* _JOB_:
Turn the rows below into a numbered list, leaving out any blank lines.

-*-

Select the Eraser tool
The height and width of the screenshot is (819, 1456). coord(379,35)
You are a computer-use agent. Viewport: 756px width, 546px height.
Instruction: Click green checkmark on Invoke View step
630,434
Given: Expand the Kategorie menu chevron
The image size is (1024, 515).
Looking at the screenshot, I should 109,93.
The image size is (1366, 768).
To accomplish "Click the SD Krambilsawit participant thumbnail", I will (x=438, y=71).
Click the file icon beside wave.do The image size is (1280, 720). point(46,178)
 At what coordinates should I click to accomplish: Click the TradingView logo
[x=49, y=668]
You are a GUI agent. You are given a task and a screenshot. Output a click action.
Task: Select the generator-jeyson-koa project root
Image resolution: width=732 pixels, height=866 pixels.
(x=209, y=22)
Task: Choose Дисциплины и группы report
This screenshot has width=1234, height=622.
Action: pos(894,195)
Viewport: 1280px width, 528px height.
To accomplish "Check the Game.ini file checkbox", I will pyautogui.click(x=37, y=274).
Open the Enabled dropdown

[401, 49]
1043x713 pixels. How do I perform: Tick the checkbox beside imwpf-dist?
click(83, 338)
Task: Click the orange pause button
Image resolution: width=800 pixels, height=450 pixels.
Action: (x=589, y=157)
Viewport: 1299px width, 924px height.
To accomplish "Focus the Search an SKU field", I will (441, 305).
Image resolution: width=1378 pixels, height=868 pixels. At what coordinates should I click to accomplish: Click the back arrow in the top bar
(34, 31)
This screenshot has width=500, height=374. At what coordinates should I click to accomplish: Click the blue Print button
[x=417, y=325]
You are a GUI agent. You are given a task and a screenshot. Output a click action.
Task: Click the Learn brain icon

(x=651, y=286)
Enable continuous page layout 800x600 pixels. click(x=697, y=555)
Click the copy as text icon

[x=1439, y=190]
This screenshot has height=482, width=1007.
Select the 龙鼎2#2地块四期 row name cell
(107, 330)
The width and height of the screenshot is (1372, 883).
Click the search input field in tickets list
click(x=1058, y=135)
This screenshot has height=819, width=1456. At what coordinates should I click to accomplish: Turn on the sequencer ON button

-*-

* _RESULT OF THE TASK_:
1. Select the Eraser tool
2. The height and width of the screenshot is (819, 1456). coord(379,35)
3. You are a computer-use agent. Viewport: 756px width, 546px height.
4. Instruction: Click green checkmark on Invoke View step
5. 630,434
6. Given: Expand the Kategorie menu chevron
7. The image size is (1024, 515).
8. Looking at the screenshot, I should 109,93.
9. The image size is (1366, 768).
10. To accomplish "Click the SD Krambilsawit participant thumbnail", I will (x=438, y=71).
11. Click the file icon beside wave.do The image size is (1280, 720). point(46,178)
12.  At what coordinates should I click to accomplish: Click the TradingView logo
13. [x=49, y=668]
14. You are a GUI agent. You are given a task and a screenshot. Output a click action.
15. Task: Select the generator-jeyson-koa project root
16. Image resolution: width=732 pixels, height=866 pixels.
17. (x=209, y=22)
18. Task: Choose Дисциплины и группы report
19. This screenshot has width=1234, height=622.
20. Action: pos(894,195)
21. Viewport: 1280px width, 528px height.
22. To accomplish "Check the Game.ini file checkbox", I will pyautogui.click(x=37, y=274).
23. Open the Enabled dropdown
24. [401, 49]
25. 1043x713 pixels. How do I perform: Tick the checkbox beside imwpf-dist?
26. click(83, 338)
27. Task: Click the orange pause button
28. Image resolution: width=800 pixels, height=450 pixels.
29. Action: (x=589, y=157)
30. Viewport: 1299px width, 924px height.
31. To accomplish "Focus the Search an SKU field", I will (441, 305).
32. Image resolution: width=1378 pixels, height=868 pixels. At what coordinates should I click to accomplish: Click the back arrow in the top bar
33. (34, 31)
34. This screenshot has width=500, height=374. At what coordinates should I click to accomplish: Click the blue Print button
35. [x=417, y=325]
36. You are a GUI agent. You are given a task and a screenshot. Output a click action.
37. Task: Click the Learn brain icon
38. (x=651, y=286)
39. Enable continuous page layout 800x600 pixels. click(x=697, y=555)
40. Click the copy as text icon
41. [x=1439, y=190]
42. This screenshot has height=482, width=1007.
43. Select the 龙鼎2#2地块四期 row name cell
44. (107, 330)
45. The width and height of the screenshot is (1372, 883).
46. Click the search input field in tickets list
47. click(x=1058, y=135)
48. This screenshot has height=819, width=1456. At what coordinates should I click to accomplish: Turn on the sequencer ON button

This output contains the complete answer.